Faulty Practices, Logging Methods 
Fanning Flames

By Sandy Bahr
June 25, 2002

Comments from several Arizona politicians regarding environmentalists and the fires in Arizona are misguided and misinformed. They have made allegations without having the facts about the forests, about forest management or about the work that groups like the Sierra Club are doing.

The many factors that have contributed to the fires in Arizona this year include:

•  Decades of fire suppression and 100 years of logging the large trees that have left a forest dense with small trees and a huge fuel load.

• Extreme drought and high wind that have made this situation especially dangerous. There is about one-fourth the normal rainfall in these areas.


• Careless or deliberate actions by people. Both fires were human-caused.

While fire is a natural part of the forest and has a role to play in healthy forests, the severity of this summer's fires has been augmented by decades of suppressing fires too effectively. Dead wood, underbrush and smaller trees have not been cleaned out periodically by smaller fires, as would happen under more natural conditions.

A century of managing our national forests for large-scale logging has left a more fire-prone forest today. The Sierra Club has urged the U.S. Forest Service to stop subsidizing logging and to instead invest in fire prevention through thinning the forests near communities, where these activities will do the most good.

There is no way to avoid fire in the forest. It has always been as much a part of the forest as the weather.

But minimizing the impact of fire is possible. With scarce dollars and millions of acres of dense, smaller trees, the priority should be to focus on thinning forests closest to communities (within a half mile or less of structures is what experts recommend) and on informing homeowners on ways they can limit the fire risk: clearing brush and wood from next to their houses and freeing their roofs of twigs and pine needles. This year, the intense drought conditions are clearly a major additional factor in the fires.

Conservationists have urged saving the large, fire-resistant old-growth trees and thinning the forest of underbrush and smaller trees (12 inches or smaller in diameter).

The Sierra Club also has supported controlled burning to remove the underbrush, under the right weather conditions when there is moisture in the forest and low winds. These types of activities would better mimic natural conditions and leave in place the most fire-resistant trees: the large, old pines.

Nearly a year ago the General Accounting Office, the investigative arm of Congress, looked at all 1,671 Forest Service fire-prevention projects on the national forests and found that only 20 had been challenged by industry, recreation, individual or environmental interests.

Only one was in Arizona, near Flagstaff, and all the parties reached a compromise.

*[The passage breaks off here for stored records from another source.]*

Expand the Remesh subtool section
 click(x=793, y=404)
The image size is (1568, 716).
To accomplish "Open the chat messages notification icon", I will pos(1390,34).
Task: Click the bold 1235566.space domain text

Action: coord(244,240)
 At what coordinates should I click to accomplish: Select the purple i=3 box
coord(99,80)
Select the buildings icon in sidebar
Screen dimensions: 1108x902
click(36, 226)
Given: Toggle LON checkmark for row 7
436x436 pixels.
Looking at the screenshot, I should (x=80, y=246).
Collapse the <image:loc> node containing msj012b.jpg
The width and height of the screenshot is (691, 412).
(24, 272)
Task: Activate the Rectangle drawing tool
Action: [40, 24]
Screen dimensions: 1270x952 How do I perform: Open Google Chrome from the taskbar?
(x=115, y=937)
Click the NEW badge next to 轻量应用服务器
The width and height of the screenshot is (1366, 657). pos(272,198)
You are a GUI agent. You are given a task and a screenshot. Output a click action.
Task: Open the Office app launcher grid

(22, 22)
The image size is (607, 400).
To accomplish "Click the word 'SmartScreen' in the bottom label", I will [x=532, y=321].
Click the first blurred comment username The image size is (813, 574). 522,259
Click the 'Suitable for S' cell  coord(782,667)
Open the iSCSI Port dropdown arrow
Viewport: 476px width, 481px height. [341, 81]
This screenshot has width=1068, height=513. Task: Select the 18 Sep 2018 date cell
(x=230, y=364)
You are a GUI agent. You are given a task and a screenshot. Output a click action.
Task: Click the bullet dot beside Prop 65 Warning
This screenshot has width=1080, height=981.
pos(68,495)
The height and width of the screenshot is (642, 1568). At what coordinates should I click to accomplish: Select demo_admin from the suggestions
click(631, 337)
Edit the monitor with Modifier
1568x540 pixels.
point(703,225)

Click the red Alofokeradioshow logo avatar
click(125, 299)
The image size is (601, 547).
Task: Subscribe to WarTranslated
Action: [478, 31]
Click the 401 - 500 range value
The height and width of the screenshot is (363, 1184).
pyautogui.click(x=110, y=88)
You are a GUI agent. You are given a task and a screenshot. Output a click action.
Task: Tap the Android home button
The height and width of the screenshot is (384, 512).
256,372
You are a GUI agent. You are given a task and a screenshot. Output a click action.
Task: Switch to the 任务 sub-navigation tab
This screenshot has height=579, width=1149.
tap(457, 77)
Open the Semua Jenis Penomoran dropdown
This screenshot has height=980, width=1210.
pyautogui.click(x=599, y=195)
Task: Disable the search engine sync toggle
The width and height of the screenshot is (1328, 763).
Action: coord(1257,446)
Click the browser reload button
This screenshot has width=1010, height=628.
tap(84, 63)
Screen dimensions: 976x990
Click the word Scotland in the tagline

The Forest Service simply is not being stalled on fire prevention by citizen groups. Their controversies come from continuing to log their few remaining fire-resistant, old-growth trees for timber sales.

We urge Gov. Jane Hull, Sen. Jon Kyl and other elected officials to get their facts straight before pointing fingers.

What we need now from our elected officials is leadership and an effort to bring people together to solve problems, help the people who have lost their homes and promote better management of the forests for the long run.

What we don't need is more rhetoric which serves only to fan the flames of hate and divisiveness.

Sandy Bahr is the conservation outreach director for the Sierra Club's Grand Canyon Chapter.